Mr. Douglas interpreta Sandy Kominsky, un attore divenuto insegnante di un suo personalissimo corso di recitazione. D’altra parte, Mr. Arkin veste i panni di Norman Newlander, agente di Sandy nonché suo migliore amico. Un’amicizia a tratti bizzarra, ma dipinta in maniera terribilmente genuina: sa strapparti una risata, sa commuovere, sa essere vera.
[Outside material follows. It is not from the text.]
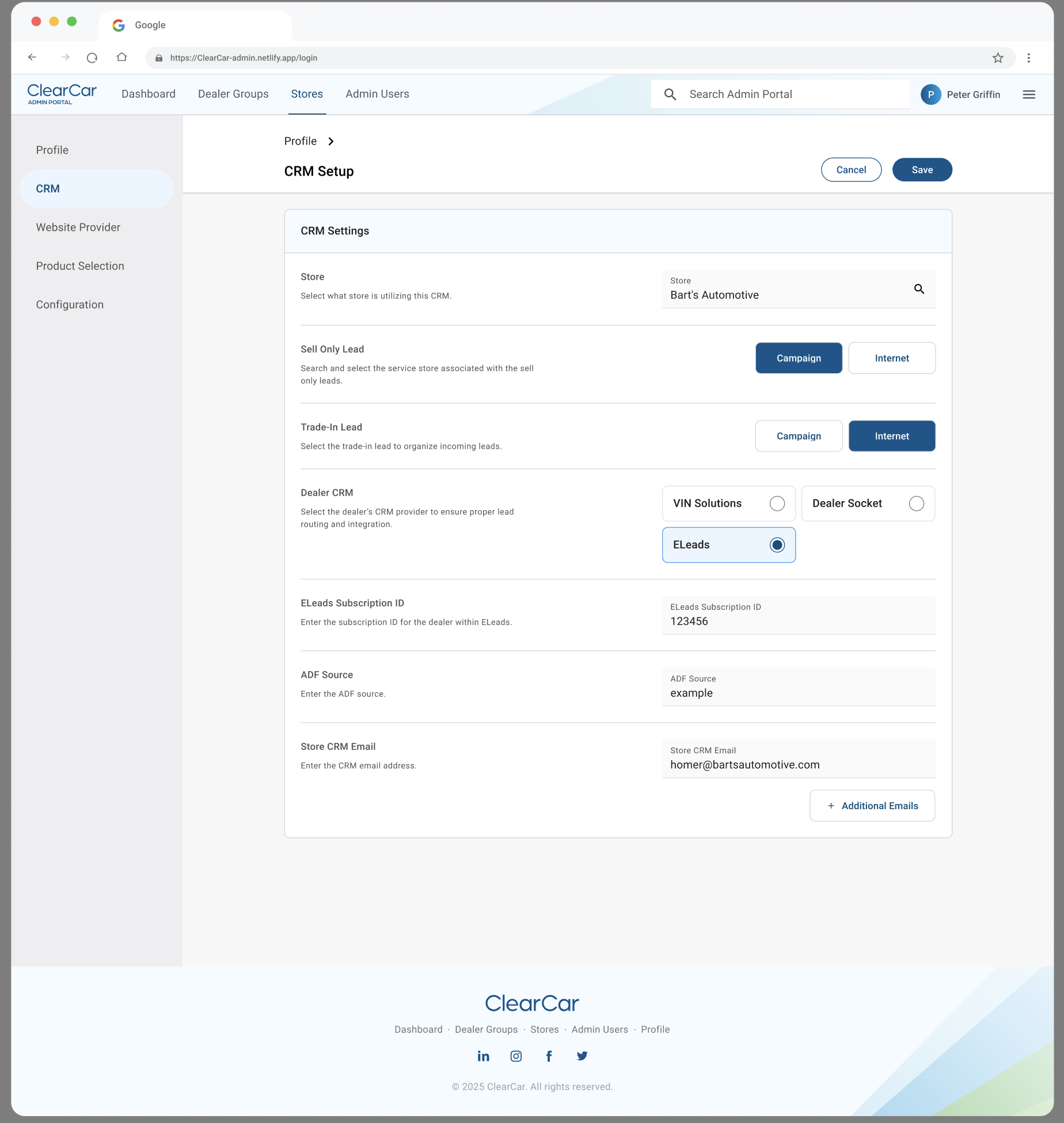Open ClearCar's Facebook page
The width and height of the screenshot is (1064, 1123).
[x=549, y=1056]
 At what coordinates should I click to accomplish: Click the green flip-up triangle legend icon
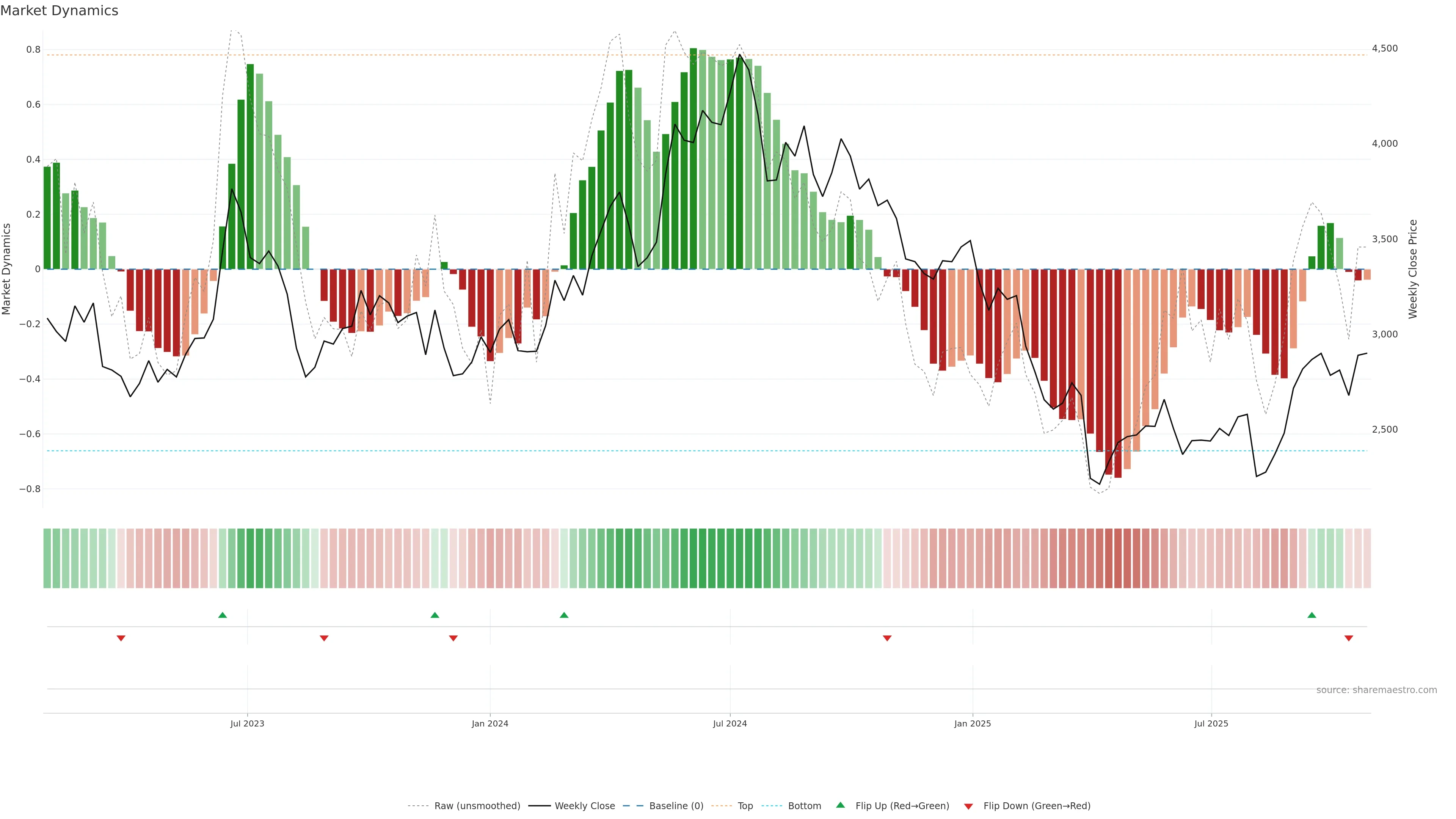click(x=841, y=805)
Almeno in un paio di occasioni, lo ammetto, mi sono spanciato dal ridere: e più di un paio di occasioni, ho riflettuto sull'invecchiamento, su quanto sia un argomento che teniamo distante, troppo distante, fino a poi ritrovarcelo addosso come se nulla fosse.

Al di là dei problemi di salute (c’è un Danny de Vito urologo, non dico nient’altro), vi sono riflessioni sul dolore, sulla perdita, sulla morte, sul reagire alla morte, sull'elaborazione del lutto.

Eppure si ride, ci si diverte, ve lo garantisco. Quando Michael Douglas e Alan Arkin sono sullo schermo, sul serio, lo spaccano, praticamente non li ferma nessuno. Mr. Arkin è straordinario, sia per le sue gargantuesche doti attoriali, sia per una caratterizzazione del personaggio eccezionale. E Mr. Douglas, pur essendo il fulcro centrale delle vicende, gli fa praticamente da spalla. Peccato che le parti in classe, con gli studenti, non siano all'altezza del resto dello show, a causa di personaggi non approfonditi. Nemmeno i comprimari spiccano in quanto a profondità, e vengono utilizzati solo, o quasi, per esigenze narrative in funzione dei protagonisti, ma chissà, forse una seconda stagione potrà dirci qualcosa in più sulla figlia di Norman ad esempio, interpretata da una bellissima Lisa Edelstein.

Insomma, il metodo Kominsky è una serie che dovete vedere. Non ci sono colpi di scena, anzi, la sua linearità è quasi rassicurante in un certo modo, ma dovete vederla. Offre squarci di quotidianità e di vita, e al termine della visione vi lascerà qualcosa, ne siamo certi. E se state per avvicinarvi alla vecchiaia, o se avete vicina una persona anziana, be', quel qualcosa sarà ancora più grande, ancora più forte, ancora più... intenso.